(Saved entries)
BEGIN

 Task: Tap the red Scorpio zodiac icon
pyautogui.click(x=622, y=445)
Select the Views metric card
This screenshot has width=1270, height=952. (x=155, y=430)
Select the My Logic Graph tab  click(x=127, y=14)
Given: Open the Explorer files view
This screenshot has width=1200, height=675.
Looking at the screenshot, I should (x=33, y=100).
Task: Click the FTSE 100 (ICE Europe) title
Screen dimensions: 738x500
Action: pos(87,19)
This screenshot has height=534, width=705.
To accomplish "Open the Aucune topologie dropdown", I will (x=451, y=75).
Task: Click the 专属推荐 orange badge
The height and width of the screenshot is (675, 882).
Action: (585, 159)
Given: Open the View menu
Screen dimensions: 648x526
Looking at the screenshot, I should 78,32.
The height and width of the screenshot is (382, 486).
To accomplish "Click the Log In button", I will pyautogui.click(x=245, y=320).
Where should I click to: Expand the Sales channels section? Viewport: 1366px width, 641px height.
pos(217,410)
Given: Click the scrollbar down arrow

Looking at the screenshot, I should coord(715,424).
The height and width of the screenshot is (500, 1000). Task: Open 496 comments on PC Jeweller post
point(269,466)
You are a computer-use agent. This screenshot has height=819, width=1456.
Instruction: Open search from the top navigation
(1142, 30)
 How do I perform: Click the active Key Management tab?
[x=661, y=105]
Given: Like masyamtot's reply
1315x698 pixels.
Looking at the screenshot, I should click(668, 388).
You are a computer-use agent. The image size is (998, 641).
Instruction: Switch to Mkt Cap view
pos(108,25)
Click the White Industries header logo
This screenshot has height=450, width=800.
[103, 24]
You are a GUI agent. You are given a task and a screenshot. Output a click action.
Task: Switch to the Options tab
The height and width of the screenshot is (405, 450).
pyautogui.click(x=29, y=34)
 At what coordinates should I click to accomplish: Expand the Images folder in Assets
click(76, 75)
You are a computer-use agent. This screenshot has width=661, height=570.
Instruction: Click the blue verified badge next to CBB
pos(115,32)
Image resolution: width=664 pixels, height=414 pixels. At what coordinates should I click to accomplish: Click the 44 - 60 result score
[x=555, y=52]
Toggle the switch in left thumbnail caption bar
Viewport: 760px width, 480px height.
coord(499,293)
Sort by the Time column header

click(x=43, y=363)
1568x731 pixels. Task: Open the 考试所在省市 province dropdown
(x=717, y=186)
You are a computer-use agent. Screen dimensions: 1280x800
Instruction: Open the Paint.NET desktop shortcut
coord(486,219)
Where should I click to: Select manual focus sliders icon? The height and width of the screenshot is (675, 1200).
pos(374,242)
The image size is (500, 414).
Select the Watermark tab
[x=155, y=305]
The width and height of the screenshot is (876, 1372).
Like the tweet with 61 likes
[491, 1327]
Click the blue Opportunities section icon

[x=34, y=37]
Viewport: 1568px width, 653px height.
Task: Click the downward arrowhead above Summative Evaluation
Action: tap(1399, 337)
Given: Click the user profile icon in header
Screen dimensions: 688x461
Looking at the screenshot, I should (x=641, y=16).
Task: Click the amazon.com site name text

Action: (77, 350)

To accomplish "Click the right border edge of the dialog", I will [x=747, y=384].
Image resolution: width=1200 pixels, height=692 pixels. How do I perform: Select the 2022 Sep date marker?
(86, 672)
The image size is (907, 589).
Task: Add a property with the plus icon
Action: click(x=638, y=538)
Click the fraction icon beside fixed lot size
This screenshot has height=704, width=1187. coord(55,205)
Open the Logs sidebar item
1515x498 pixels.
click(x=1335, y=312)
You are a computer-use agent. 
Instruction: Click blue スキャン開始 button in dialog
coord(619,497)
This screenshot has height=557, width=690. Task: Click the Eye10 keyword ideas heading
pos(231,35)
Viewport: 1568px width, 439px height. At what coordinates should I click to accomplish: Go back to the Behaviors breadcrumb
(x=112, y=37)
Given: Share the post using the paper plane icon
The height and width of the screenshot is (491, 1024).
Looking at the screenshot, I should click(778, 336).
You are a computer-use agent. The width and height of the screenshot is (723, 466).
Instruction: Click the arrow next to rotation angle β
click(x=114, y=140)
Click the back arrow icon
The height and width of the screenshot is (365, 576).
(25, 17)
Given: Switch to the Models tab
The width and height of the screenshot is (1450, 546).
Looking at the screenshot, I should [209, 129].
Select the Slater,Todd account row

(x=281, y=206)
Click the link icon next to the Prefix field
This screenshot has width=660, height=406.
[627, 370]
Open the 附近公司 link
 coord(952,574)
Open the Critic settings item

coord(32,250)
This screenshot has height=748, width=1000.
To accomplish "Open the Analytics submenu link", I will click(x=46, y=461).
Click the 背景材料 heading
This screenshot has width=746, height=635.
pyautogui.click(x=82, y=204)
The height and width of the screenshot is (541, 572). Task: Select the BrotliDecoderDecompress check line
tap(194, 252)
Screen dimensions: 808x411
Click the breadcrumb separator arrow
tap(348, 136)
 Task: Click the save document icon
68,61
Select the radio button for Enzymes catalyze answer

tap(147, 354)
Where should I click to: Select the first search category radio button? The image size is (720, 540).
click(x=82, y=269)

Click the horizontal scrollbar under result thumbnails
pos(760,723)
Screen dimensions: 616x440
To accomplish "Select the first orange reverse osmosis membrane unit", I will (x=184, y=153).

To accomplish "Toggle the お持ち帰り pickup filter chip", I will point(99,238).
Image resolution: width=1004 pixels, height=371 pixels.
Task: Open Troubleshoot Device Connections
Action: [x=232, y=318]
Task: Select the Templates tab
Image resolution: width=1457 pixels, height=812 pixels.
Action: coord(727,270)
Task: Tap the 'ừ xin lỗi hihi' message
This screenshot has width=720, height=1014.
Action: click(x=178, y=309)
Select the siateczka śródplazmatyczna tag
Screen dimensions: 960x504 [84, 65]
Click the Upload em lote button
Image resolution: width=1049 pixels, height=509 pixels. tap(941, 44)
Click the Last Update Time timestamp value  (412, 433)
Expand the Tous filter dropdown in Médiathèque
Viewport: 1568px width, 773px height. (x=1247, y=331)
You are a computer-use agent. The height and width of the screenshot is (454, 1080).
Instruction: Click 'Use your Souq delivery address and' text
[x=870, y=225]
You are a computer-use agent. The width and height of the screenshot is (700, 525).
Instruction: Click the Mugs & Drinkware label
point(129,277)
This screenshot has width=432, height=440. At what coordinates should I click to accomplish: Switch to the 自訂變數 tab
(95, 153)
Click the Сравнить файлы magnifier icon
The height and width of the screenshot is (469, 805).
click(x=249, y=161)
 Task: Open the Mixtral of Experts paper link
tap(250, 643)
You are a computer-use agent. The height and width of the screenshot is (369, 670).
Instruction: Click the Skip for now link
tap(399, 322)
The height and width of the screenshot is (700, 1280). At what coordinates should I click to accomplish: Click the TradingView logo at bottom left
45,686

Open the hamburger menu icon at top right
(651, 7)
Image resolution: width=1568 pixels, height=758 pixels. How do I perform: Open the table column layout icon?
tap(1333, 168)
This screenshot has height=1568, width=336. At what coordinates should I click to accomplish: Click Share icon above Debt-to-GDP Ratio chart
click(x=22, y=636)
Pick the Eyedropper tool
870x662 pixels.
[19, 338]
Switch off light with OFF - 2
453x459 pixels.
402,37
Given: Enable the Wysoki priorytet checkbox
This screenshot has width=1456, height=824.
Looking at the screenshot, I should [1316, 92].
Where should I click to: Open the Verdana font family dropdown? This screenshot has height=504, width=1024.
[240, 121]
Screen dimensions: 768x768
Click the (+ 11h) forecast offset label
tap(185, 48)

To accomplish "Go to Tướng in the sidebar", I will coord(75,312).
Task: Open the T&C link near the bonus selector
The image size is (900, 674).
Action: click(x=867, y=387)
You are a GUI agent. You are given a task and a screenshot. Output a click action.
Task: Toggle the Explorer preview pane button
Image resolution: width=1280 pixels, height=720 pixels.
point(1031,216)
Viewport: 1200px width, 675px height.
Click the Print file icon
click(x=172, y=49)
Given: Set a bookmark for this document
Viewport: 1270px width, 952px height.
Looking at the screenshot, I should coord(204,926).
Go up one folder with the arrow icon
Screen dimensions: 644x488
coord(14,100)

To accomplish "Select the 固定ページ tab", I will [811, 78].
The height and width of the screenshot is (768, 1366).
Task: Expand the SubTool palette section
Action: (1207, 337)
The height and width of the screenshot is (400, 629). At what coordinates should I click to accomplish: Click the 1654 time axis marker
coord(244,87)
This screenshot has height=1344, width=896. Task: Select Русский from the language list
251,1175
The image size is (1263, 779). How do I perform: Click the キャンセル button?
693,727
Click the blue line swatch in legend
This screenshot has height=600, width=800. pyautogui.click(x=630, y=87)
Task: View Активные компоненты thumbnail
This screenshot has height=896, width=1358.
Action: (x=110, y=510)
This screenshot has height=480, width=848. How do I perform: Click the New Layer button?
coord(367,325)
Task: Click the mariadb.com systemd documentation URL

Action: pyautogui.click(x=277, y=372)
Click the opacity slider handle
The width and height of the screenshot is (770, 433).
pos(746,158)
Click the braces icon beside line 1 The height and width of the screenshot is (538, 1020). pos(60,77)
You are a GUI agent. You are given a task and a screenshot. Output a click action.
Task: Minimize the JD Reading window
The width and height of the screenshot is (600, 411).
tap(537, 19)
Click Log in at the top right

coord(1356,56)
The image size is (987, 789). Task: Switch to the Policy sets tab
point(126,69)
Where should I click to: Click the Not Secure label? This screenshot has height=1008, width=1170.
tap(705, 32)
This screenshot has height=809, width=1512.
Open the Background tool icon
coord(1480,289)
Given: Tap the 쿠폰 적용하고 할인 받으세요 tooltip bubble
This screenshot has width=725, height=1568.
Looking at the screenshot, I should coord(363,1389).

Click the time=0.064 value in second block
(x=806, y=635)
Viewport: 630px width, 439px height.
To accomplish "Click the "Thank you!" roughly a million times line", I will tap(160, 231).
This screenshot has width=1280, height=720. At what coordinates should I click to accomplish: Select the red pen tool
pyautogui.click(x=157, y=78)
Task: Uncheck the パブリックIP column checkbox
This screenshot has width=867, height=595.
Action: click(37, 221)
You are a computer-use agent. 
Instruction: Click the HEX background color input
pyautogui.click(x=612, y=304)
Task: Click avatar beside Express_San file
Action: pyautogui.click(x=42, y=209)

END

Assigned task:
All lines of the data that hold "checkbox" need to be copied.

Task response:
Given: Enable the Wysoki priorytet checkbox
Task: Uncheck the パブリックIP column checkbox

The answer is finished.